(ЗАДАНИЕ)
Перепишите без изменений часть отрывка об Андрее Муравьеве: начните с места, где стоят слова «По своему рождению», и остановитесь после слов «прозвище Андрей Незванный.».

(ОТРЫВОК ТЕКСТА)
Поначалу он увлекся поэзией. Вопреки категорическому настоянию отца поступать на военную службу по примеру старших братьев Андрей Муравьев отдается приливам поэтического вдохновения, подчиняется повелениям не Марса, а Музы. Вспоминая свою юность, писатель объяснял, что не считал «поэзию вещью постороннею, но единственною целью моей жизни, которой совершенно себя посвящу. Как обманываются те, которые гонят меня, полагая, что я ее оставлю; неужели они думают, что променяю будущую славу и утешение всей моей жизни на какой-нибудь чин? Их ослепило земное!».
В 1823–1835 годах Андрей Муравьев ощущает себя поэтом, пишет стихи, поэмы, стихотворные драмы. В первом поэтическом сборнике «Таврида» проявилось романтическое увлечение автора природой и русской историей. Позднее он пишет драму «Битва при Тивериаде, или Падение крестоносцев в Палестине», задумывает грандиозную поэму «Потоп» – и в этом видны как влияние Раича, так и пробудившийся интерес к церковным и библейским сюжетам. В 1820-е годы русское дворянское общество переживало период увлечения разными мистическими учениями, начался перевод Библии на современный русский язык (оборванный в 1824 году на три с лишним десятилетия), библейские темы притягивают поэтов – все это сыграло свою роль в определении круга интересов молодого человека.
По своему рождению и по талантам Андрей Муравьев сразу оказался среди блестящей аристократической молодежи. Впрочем, известный своим злоязычием князь П. В. Долгоруков, будущий эмигрант, признавая достоинства Муравьева, называл его «известным интриганом», склонным вмешиваться в чужие дела и заслужившим прозвище Андрей Незванный.
О стихах молодого красавца Муравьева с одобрением отзываются А. С. Пушкин и П. А. Вяземский, он входит в московский кружок «любомудров», принят в салоне княгини Зинаиды Волконской. Но случались у него и досадные неудачи. В один из весенних дней 1827 года высокий и плечистый Муравьев в салоне Волконской случайно задел и повредил статую Апполона. Свою промашку он по-светски обернул в шутку, тут же написал экспромт: «О Аполлон! Поклонник твой хотел помериться с тобой…». Однако, когда случай стал известным, Пушкин написал язвительную эпиграмму: «Ты, соперник Апполона, Бельведерский Митрофан». Оскорбительными были и тон, и намек на отсутствие формального образования. Имя героя фонвизинской комедии воспринималось как синоним глупца. Причина дерзости в этом кругу была известна: поэт страшился предсказанной ему гадалкой гибели от руки «высокого белокурого красавца» и решил испытать судьбу, ведь эпиграмма была явным поводом к дуэли. К счастью, дело обошлось без поединка.

(СОХРАНЁННЫЕ ДАННЫЕ)
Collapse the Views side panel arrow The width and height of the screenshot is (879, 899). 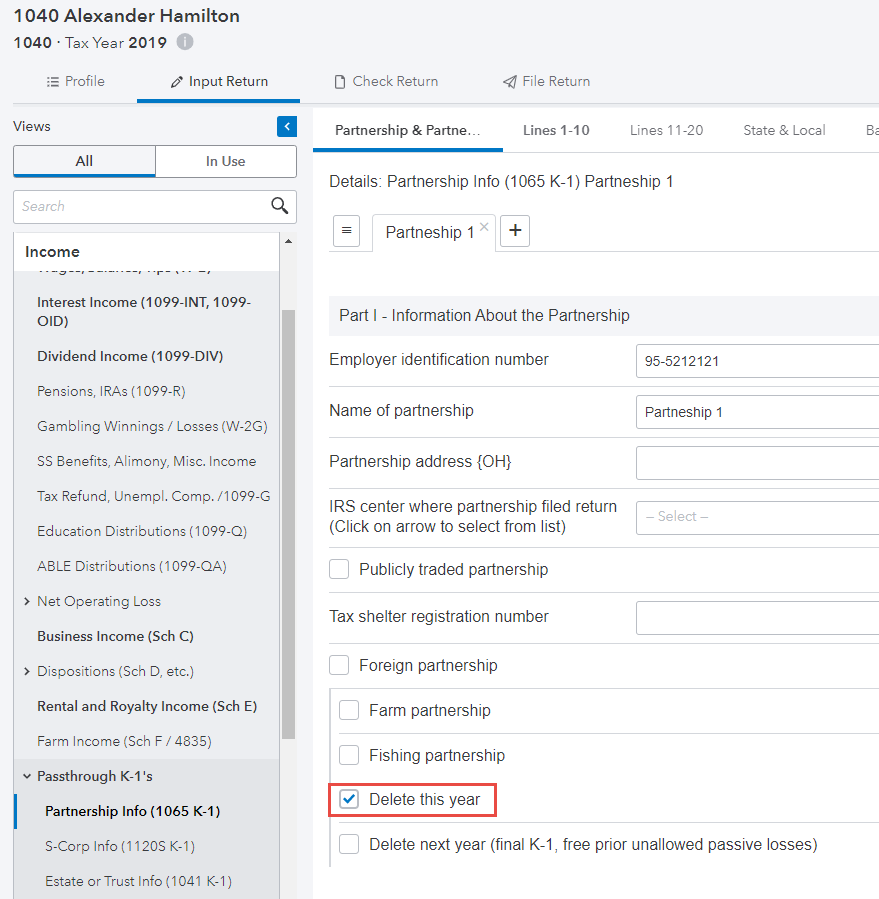tap(287, 126)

(РЕШЕНИЕ)
По своему рождению и по талантам Андрей Муравьев сразу оказался среди блестящей аристократической молодежи. Впрочем, известный своим злоязычием князь П. В. Долгоруков, будущий эмигрант, признавая достоинства Муравьева, называл его «известным интриганом», склонным вмешиваться в чужие дела и заслужившим прозвище Андрей Незванный.